6 December 2018 – This is the final part of a 5-part introductory series into MYSAFA that explores how it is enhancing amateur football in South Africa. We also examined some of the insights and trends in football development and the ABC Motsepe League, the SAB League and the SASOL League.
The five parts of this series were:
- What is MYSAFA? (19 November 2018 – if you missed it, click here)
- Player registrations, cards and the ABC Motsepe League. (21 November 2018 – if you missed it, click here)
- The competition system, MYSAFA public and the SAB league. (26 November 2018 – if you missed it, click here)
- User support, women’s football and the SASOL League. (28 November 2018 – if you missed it, click here)
- Development, talent identification and the future.
If you have any questions, comments or ideas please email us or make contact with us over social media.
What can you do with a digitised football ecosystem? This is the question that drove SAFA leadership to launch MYSAFA in 2017. Now, two years and over 178,000 registered players, 66,000 matches and a growing network of administrators, coaches, parents and fans, later, the answer is starting to becoming clearer.
Part of the answer is that you can target, accelerate and promote football development.
As MYSAFA continues to expand, SAFA will have a greater ability to make small targeted tweaks in local grassroots funding, registration fees, league structures, competition formats and even the rules of the game. We will then be able to measure the impact of these ‘shocks’ precisely. If the results are positive, we can make the changes more significant and more permanent. In short, with accurate data, smarter communication and improved accountability, football administration starts becoming a science.
Thanks to improved transparency, cheating becomes harder and the sport becomes more enjoyable and professional. More people will want to enter organised football, and more sponsors and private-sector partners will join the game at all levels.
We saw in a previous post how the Kwathema Sports complex is the most used match venue on MYSAFA. This kind of information on the utilisation of specific (indoor and outdoor) fields could, and should, be used by municipalities, government departments and corporates to direct their infrastructure and sponsorship spending.
Looking at football more holistically also means that often forgotten or overlooked areas of the sport, like junior or women football, get more attention. This broadening of what we measure means that performance, professionalism and good sportsmanship will matter more at all levels of the game, and not just at a few.
In the past, SAFA was only really able to capture reliable statistics for its provincial leagues. Since its launch last year MYSAFA has started to empower league admins to capture competition data – at every level of the sport in every LFA.
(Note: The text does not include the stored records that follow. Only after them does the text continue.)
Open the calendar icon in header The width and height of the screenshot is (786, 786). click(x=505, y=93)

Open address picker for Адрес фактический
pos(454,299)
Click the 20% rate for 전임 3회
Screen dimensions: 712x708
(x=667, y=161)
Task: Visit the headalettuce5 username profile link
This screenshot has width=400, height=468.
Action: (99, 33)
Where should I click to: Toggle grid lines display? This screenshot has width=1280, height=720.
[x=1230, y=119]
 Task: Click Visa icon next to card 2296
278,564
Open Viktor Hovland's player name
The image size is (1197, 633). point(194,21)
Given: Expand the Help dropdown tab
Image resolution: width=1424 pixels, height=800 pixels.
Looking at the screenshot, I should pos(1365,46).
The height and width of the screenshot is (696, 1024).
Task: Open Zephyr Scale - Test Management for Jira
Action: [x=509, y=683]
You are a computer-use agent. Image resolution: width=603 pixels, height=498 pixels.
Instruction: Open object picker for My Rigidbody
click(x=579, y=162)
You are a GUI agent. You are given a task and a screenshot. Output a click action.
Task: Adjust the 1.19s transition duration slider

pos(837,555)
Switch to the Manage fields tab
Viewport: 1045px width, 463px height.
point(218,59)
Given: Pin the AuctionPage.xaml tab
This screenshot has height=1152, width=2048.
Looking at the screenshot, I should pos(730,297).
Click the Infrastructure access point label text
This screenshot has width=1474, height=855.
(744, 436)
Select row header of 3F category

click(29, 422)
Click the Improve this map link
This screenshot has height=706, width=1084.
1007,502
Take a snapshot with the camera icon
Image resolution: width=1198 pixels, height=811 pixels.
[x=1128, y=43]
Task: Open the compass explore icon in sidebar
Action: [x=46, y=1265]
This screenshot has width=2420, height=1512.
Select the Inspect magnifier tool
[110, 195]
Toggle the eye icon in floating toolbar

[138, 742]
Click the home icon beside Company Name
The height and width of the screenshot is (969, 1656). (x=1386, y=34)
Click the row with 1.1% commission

“What gets measured gets managed”, “what gets measured gets done” and “to measure is to know” are proverbs often associated with business. They also apply to football. MYSAFA is becoming a measurement warehouse for all organised amateur football in South Africa.
For matches across the country, SAFA is able to see who played, where they played and how they performed. Similar information is also available on match officials and coaches.
In the next year, national team coaches and technical teams will be able to ask questions like who is the most successful “target man” playing a 4-5-1 formation in SAB League the past two seasons? Which referees are most likely to award a penalty in the last five minutes of regulation? Who is the most successful Sasol League coach playing mainly U21 players?
With MYSAFA these questions can be answered quickly and objectively. It is creating a football meritocracy where regional, provincial and even national team selection can be based, at least partly, on statistical fact.
The future: We want to win the World Cup
The MYSAFA team has made no secret of our ultimate ambition. In football, the measure of success is always winning. Consistent top performing teams bring attention and investment that can then be channelled to talent development and projects with social benefits beyond the pitch. In the end, the ultimate measure of the success of a player, club or association will always be goals-for and goals-against.
We strongly believe that if Iceland can qualify for the World Cup, Leicester City can win the EPL and Belgium – with a population one-fifth that of South Africa – can be the number one ranked team in the world, then we can win a FIFA World Cup.
This is admittedly a long-term goal that exceeds the timeframe of SAFA’s Vision2022, but it reinforces the notion that “digital” is not something you do for a couple years and then you’re done. SAFA’s vision for MYSAFA involves continual refinement, growth and expansion.
Germany’s commitment to digitizing their association was motivated by their early exit from Euro 2000. Fourteen years later they became World Champions for the fourth time.